Teniendo en cuenta que en el estado de Texas los asesinatos no prescriben, los investigadores se pusieron las pilas y los resultados derivaron en dos nuevos procesos contra Jones. El primer caso fue el de Joshua Sawyer de casi un año de edad que, en 1981, murió por una sobredosis de un antiepiléptico. El segundo fue el de Rosemary Vega, de 2 años, quien falleció luego de una operación cardíaca. Su madre le contó al medio Texas Monthly: “Descubrí que Jones estaba inyectando algo a mi hija. Le pregunté qué hacía. Me respondió que le estaba dando un remedio para ayudarla a descansar. Se marchó y a los dos minutos mi hija empezó a ponerse púrpura, los monitores se dispararon y entró en código azul”. Eso ocurrió el 16 de septiembre de 1981 y a la mañana siguiente, a las 7.52, Rosemary murió. El parte médico señala que fue atendida por la siniestra enfermera Genene Jones. La madre de Rosemary dijo en el juicio en el año 2019: “Esperé 38 años para decirte que jamás te perdonaré. Vos cambiaste mi vida y mi familia. Te confié a mi hija. Rezo a Dios para que nunca salgas y vuelvas a hacerle daño a otros niños en el mundo. Y no puedo creer que sigas pidiendo que te den una Biblia”.
Estos dos nuevos casos evitaron su injusta y pronta liberación.
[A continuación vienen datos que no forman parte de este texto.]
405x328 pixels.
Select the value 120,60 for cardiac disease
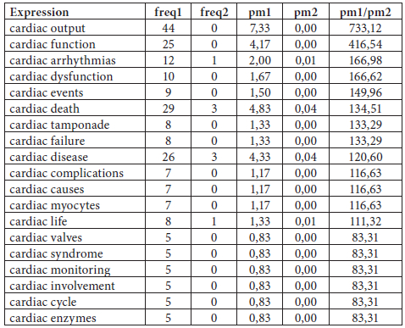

Y se le impuso, por cada uno, un millón de dólares de fianza. Genene Jones no saldría a la calle. Los padres aliviados.
La famosa y mortal Genene
La espeluznante historia llegó al cine, los libros y la televisión. La película Medicina Mortal se dio en 1991 y, en 2002, se emitió Asesina Serial. En Discovery, se vio un documental sobre Jones en Forensic Files (en Latinoamérica la serie se llamó Detectives Médicos) y, en 2016, formó parte de la docuserie británica Enfermeras que matan. El caso también llegó a las bibliotecas. Peter Elkind, escritor de best sellers y reportero de investigación publicó el libro The Death Shift.
Genene Jones, siempre dijo ser inocente. Sus abogados, para evitar otros juicios, hicieron que se declarara culpable en la muerte de Sawyer. El juez Frank J. Castro no se privó de enrostrarle: “Voy a respetar este acuerdo entre sus abogados y el estado. Pero en verdad yo creo que su juicio final deberá enfrentarlo en su próxima vida”.
Connie Weeks, la madre de Joshua Sawyer dijo en su testimonio ante el jurado: “Nosotros estamos contentos porque usted no verá jamás la luz del día como una mujer libre y terminará su vida estando presa por matar a mi hijo Joshua Earl Sawyer. Así que le digo esto: deseo que tenga una larga y miserable vida detrás de los barrotes”.
Solo se pudo hacer justicia con algunos de los más de sesenta bebés que murieron bajo su cuidado. Si estos crímenes hubiesen ocurrido más adelante en el tiempo, Genene podría haber sido condenada a muerte por haber asesinado a menores, pero esa ley no existía en aquel tiempo
La única certeza en este relato es la no certeza: nadie sabrá jamás con exactitud la cantidad de vidas que arrebató la malvada Genene. Quizá ni ella misma lo recuerde.